In their annual migration north, clouds of the famed “painted ladies” are putting on quite a show this week in Southern California, from Monrovia to Santa Anita to West Hollywood and LAX. Social media is erupting with joy, compounded by the fact that this beautiful bounty comes in an era of crisis in California for butterflies of all make and model.

The number of butterflies in the Golden State has been in decline for decades, according to some researchers reaching historic lows in 2018. A monarch butterfly count led by the Xerces Society for Invertebrate Conservation in November “found only 28,429 of the iconic orange-and-black insects wintering along the California coast,” according to a report in the Los Angeles Times. “That figure represents an 85% drop from the previous year and a 99.4% plunge compared with 40 years ago.”

Which makes this season’s explosion of painted ladies, those iconic orange-and-black winged beauties, all the more surprising.

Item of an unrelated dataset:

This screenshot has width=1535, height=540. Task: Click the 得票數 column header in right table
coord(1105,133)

And now, after days of wowing their fans throughout Southern California, the painted ladies are expected to head north toward Sacramento, flitting at 25 miles-per-hour along the Central Valley, roughly along the route of Interstate 5, and eventually moving into Oregon. Some members of the species, which migrates from the Mojave Desert each spring and head north, could end up in the Bay Area, though experts expect most of the crowd to follow a mostly inland flight path.

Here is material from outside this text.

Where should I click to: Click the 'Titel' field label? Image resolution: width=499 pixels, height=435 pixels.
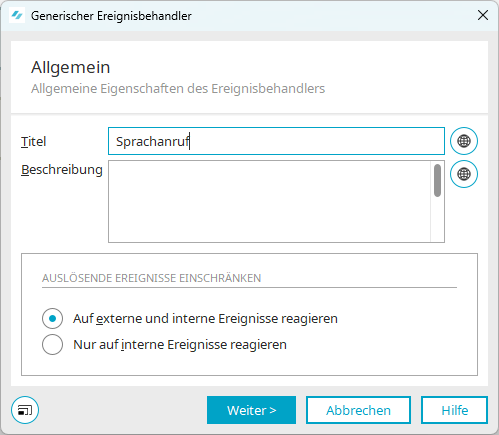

In what’s being described as the largest migration of painted ladies in more than 10 years, the gang could arrive in Northern California any day. But be warned: They are a fast-moving bunch, so don’t blink or you’ll miss them.

They are also a short-lived species, with a life span of two to four weeks.

So REALLY don’t blink!

“In 2005, we had a similar outbreak,” Arthur Shapiro, a professor of evolution and ecology at UC Davis, told SFGate. “They arrived here on March 11. I thought it would have been great fun if they arrived here on March 11 again, but they didn’t. They should in theory get here this week.”